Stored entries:
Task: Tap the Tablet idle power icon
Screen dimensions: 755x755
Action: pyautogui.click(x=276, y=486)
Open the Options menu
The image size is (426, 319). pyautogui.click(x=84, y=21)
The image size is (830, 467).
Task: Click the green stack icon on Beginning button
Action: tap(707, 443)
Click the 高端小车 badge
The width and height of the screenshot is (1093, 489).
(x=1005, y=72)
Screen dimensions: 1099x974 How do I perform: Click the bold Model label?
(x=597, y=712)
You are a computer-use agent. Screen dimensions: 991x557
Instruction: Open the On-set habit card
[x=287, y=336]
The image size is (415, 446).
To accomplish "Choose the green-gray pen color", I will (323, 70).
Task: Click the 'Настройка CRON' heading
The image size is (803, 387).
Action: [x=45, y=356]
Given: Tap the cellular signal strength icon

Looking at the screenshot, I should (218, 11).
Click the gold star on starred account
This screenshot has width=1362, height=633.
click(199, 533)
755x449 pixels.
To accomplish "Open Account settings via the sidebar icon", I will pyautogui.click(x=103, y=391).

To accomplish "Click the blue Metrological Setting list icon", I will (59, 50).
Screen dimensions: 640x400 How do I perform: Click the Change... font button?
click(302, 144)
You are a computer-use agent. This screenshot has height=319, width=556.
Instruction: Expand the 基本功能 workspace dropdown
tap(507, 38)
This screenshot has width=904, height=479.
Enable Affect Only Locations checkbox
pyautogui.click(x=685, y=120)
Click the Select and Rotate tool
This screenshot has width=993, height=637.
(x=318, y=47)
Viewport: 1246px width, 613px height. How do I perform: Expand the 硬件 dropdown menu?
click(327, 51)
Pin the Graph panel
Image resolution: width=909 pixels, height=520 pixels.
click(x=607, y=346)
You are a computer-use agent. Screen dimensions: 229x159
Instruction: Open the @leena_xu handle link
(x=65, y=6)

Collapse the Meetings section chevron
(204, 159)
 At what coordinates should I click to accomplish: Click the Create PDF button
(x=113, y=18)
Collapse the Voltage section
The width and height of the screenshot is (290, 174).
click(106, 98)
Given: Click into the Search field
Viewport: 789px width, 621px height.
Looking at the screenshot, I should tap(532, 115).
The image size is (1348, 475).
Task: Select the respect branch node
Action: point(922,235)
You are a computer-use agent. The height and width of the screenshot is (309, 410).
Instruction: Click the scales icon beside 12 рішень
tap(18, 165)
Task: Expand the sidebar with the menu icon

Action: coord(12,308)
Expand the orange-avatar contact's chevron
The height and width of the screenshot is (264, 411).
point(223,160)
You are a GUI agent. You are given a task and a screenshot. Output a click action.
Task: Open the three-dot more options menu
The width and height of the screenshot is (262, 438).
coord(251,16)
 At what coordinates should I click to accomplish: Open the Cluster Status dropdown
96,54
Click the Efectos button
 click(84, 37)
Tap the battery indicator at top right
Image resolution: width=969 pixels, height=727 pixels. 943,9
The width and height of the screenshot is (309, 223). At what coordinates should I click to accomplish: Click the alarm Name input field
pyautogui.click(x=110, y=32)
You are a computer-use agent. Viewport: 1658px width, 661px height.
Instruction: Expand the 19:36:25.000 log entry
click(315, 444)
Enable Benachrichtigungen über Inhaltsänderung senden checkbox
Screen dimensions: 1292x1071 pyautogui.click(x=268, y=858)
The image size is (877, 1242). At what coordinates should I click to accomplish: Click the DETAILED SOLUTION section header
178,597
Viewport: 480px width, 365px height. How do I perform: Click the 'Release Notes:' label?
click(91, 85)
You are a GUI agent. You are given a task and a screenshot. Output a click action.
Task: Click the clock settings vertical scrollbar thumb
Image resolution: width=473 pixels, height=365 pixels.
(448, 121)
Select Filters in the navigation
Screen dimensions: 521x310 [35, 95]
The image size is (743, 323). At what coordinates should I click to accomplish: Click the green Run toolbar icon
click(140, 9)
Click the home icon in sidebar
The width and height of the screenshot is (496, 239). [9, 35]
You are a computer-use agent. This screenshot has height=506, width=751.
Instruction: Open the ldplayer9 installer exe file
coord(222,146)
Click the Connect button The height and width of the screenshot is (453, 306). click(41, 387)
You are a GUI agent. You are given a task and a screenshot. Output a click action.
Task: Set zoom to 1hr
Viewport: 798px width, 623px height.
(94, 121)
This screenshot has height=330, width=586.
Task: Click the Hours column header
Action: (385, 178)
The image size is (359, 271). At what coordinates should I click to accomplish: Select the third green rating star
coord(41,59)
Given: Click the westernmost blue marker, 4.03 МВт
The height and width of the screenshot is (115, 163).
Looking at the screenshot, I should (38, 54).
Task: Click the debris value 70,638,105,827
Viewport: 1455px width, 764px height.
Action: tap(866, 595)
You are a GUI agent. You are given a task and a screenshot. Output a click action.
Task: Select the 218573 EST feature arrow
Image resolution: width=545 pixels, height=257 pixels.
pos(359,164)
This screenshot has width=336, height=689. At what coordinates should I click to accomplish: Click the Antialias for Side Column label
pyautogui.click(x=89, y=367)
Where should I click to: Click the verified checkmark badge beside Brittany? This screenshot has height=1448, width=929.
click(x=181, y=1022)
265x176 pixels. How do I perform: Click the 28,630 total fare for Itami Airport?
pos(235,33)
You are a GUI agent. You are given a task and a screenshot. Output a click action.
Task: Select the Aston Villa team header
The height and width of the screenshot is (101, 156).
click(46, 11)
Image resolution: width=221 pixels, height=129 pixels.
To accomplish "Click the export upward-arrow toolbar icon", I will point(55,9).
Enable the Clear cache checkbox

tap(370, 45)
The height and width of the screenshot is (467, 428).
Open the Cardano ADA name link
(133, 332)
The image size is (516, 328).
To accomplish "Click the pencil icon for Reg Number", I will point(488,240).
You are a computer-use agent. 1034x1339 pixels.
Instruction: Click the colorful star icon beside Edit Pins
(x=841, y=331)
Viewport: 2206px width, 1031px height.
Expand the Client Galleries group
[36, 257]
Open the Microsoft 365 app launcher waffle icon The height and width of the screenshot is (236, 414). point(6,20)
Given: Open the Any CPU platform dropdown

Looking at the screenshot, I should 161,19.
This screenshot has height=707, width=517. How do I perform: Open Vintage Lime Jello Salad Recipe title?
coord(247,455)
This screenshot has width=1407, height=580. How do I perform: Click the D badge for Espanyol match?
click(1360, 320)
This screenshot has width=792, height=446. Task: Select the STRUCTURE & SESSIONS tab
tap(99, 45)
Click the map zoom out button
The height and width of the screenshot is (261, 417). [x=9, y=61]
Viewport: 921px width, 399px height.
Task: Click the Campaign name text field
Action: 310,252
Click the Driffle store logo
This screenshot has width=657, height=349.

## Directions for this task
Arrange the stored entries above as a JSON list of strings, with one string for each line and all blank lines dropped.

## Completed exercise
[
  "Task: Tap the Tablet idle power icon",
  "Screen dimensions: 755x755",
  "Action: pyautogui.click(x=276, y=486)",
  "Open the Options menu",
  "The image size is (426, 319). pyautogui.click(x=84, y=21)",
  "The image size is (830, 467).",
  "Task: Click the green stack icon on Beginning button",
  "Action: tap(707, 443)",
  "Click the 高端小车 badge",
  "The width and height of the screenshot is (1093, 489).",
  "(x=1005, y=72)",
  "Screen dimensions: 1099x974 How do I perform: Click the bold Model label?",
  "(x=597, y=712)",
  "You are a computer-use agent. Screen dimensions: 991x557",
  "Instruction: Open the On-set habit card",
  "[x=287, y=336]",
  "The image size is (415, 446).",
  "To accomplish \"Choose the green-gray pen color\", I will (323, 70).",
  "Task: Click the 'Настройка CRON' heading",
  "The image size is (803, 387).",
  "Action: [x=45, y=356]",
  "Given: Tap the cellular signal strength icon",
  "Looking at the screenshot, I should (218, 11).",
  "Click the gold star on starred account",
  "This screenshot has width=1362, height=633.",
  "click(199, 533)",
  "755x449 pixels.",
  "To accomplish \"Open Account settings via the sidebar icon\", I will pyautogui.click(x=103, y=391).",
  "To accomplish \"Click the blue Metrological Setting list icon\", I will (59, 50).",
  "Screen dimensions: 640x400 How do I perform: Click the Change... font button?",
  "click(302, 144)",
  "You are a computer-use agent. This screenshot has height=319, width=556.",
  "Instruction: Expand the 基本功能 workspace dropdown",
  "tap(507, 38)",
  "This screenshot has width=904, height=479.",
  "Enable Affect Only Locations checkbox",
  "pyautogui.click(x=685, y=120)",
  "Click the Select and Rotate tool",
  "This screenshot has width=993, height=637.",
  "(x=318, y=47)",
  "Viewport: 1246px width, 613px height. How do I perform: Expand the 硬件 dropdown menu?",
  "click(327, 51)",
  "Pin the Graph panel",
  "Image resolution: width=909 pixels, height=520 pixels.",
  "click(x=607, y=346)",
  "You are a computer-use agent. Screen dimensions: 229x159",
  "Instruction: Open the @leena_xu handle link",
  "(x=65, y=6)",
  "Collapse the Meetings section chevron",
  "(204, 159)",
  " At what coordinates should I click to accomplish: Click the Create PDF button",
  "(x=113, y=18)",
  "Collapse the Voltage section",
  "The width and height of the screenshot is (290, 174).",
  "click(106, 98)",
  "Given: Click into the Search field",
  "Viewport: 789px width, 621px height.",
  "Looking at the screenshot, I should tap(532, 115).",
  "The image size is (1348, 475).",
  "Task: Select the respect branch node",
  "Action: point(922,235)",
  "You are a computer-use agent. The height and width of the screenshot is (309, 410).",
  "Instruction: Click the scales icon beside 12 рішень",
  "tap(18, 165)",
  "Task: Expand the sidebar with the menu icon",
  "Action: coord(12,308)",
  "Expand the orange-avatar contact's chevron",
  "The height and width of the screenshot is (264, 411).",
  "point(223,160)",
  "You are a GUI agent. You are given a task and a screenshot. Output a click action.",
  "Task: Open the three-dot more options menu",
  "The width and height of the screenshot is (262, 438).",
  "coord(251,16)",
  " At what coordinates should I click to accomplish: Open the Cluster Status dropdown",
  "96,54",
  "Click the Efectos button",
  " click(84, 37)",
  "Tap the battery indicator at top right",
  "Image resolution: width=969 pixels, height=727 pixels. 943,9",
  "The width and height of the screenshot is (309, 223). At what coordinates should I click to accomplish: Click the alarm Name input field",
  "pyautogui.click(x=110, y=32)",
  "You are a computer-use agent. Viewport: 1658px width, 661px height.",
  "Instruction: Expand the 19:36:25.000 log entry",
  "click(315, 444)",
  "Enable Benachrichtigungen über Inhaltsänderung senden checkbox",
  "Screen dimensions: 1292x1071 pyautogui.click(x=268, y=858)",
  "The image size is (877, 1242). At what coordinates should I click to accomplish: Click the DETAILED SOLUTION section header",
  "178,597",
  "Viewport: 480px width, 365px height. How do I perform: Click the 'Release Notes:' label?",
  "click(91, 85)",
  "You are a GUI agent. You are given a task and a screenshot. Output a click action.",
  "Task: Click the clock settings vertical scrollbar thumb",
  "Image resolution: width=473 pixels, height=365 pixels.",
  "(448, 121)",
  "Select Filters in the navigation",
  "Screen dimensions: 521x310 [35, 95]",
  "The image size is (743, 323). At what coordinates should I click to accomplish: Click the green Run toolbar icon",
  "click(140, 9)",
  "Click the home icon in sidebar",
  "The width and height of the screenshot is (496, 239). [9, 35]",
  "You are a computer-use agent. This screenshot has height=506, width=751.",
  "Instruction: Open the ldplayer9 installer exe file",
  "coord(222,146)",
  "Click the Connect button The height and width of the screenshot is (453, 306). click(41, 387)",
  "You are a GUI agent. You are given a task and a screenshot. Output a click action.",
  "Task: Set zoom to 1hr",
  "Viewport: 798px width, 623px height.",
  "(94, 121)",
  "This screenshot has height=330, width=586.",
  "Task: Click the Hours column header",
  "Action: (385, 178)",
  "The image size is (359, 271). At what coordinates should I click to accomplish: Select the third green rating star",
  "coord(41,59)",
  "Given: Click the westernmost blue marker, 4.03 МВт",
  "The height and width of the screenshot is (115, 163).",
  "Looking at the screenshot, I should (38, 54).",
  "Task: Click the debris value 70,638,105,827",
  "Viewport: 1455px width, 764px height.",
  "Action: tap(866, 595)",
  "You are a GUI agent. You are given a task and a screenshot. Output a click action.",
  "Task: Select the 218573 EST feature arrow",
  "Image resolution: width=545 pixels, height=257 pixels.",
  "pos(359,164)",
  "This screenshot has width=336, height=689. At what coordinates should I click to accomplish: Click the Antialias for Side Column label",
  "pyautogui.click(x=89, y=367)",
  "Where should I click to: Click the verified checkmark badge beside Brittany? This screenshot has height=1448, width=929.",
  "click(x=181, y=1022)",
  "265x176 pixels. How do I perform: Click the 28,630 total fare for Itami Airport?",
  "pos(235,33)",
  "You are a GUI agent. You are given a task and a screenshot. Output a click action.",
  "Task: Select the Aston Villa team header",
  "The height and width of the screenshot is (101, 156).",
  "click(46, 11)",
  "Image resolution: width=221 pixels, height=129 pixels.",
  "To accomplish \"Click the export upward-arrow toolbar icon\", I will point(55,9).",
  "Enable the Clear cache checkbox",
  "tap(370, 45)",
  "The height and width of the screenshot is (467, 428).",
  "Open the Cardano ADA name link",
  "(133, 332)",
  "The image size is (516, 328).",
  "To accomplish \"Click the pencil icon for Reg Number\", I will point(488,240).",
  "You are a computer-use agent. 1034x1339 pixels.",
  "Instruction: Click the colorful star icon beside Edit Pins",
  "(x=841, y=331)",
  "Viewport: 2206px width, 1031px height.",
  "Expand the Client Galleries group",
  "[36, 257]",
  "Open the Microsoft 365 app launcher waffle icon The height and width of the screenshot is (236, 414). point(6,20)",
  "Given: Open the Any CPU platform dropdown",
  "Looking at the screenshot, I should 161,19.",
  "This screenshot has height=707, width=517. How do I perform: Open Vintage Lime Jello Salad Recipe title?",
  "coord(247,455)",
  "This screenshot has width=1407, height=580. How do I perform: Click the D badge for Espanyol match?",
  "click(1360, 320)",
  "This screenshot has width=792, height=446. Task: Select the STRUCTURE & SESSIONS tab",
  "tap(99, 45)",
  "Click the map zoom out button",
  "The height and width of the screenshot is (261, 417). [x=9, y=61]",
  "Viewport: 921px width, 399px height.",
  "Task: Click the Campaign name text field",
  "Action: 310,252",
  "Click the Driffle store logo",
  "This screenshot has width=657, height=349."
]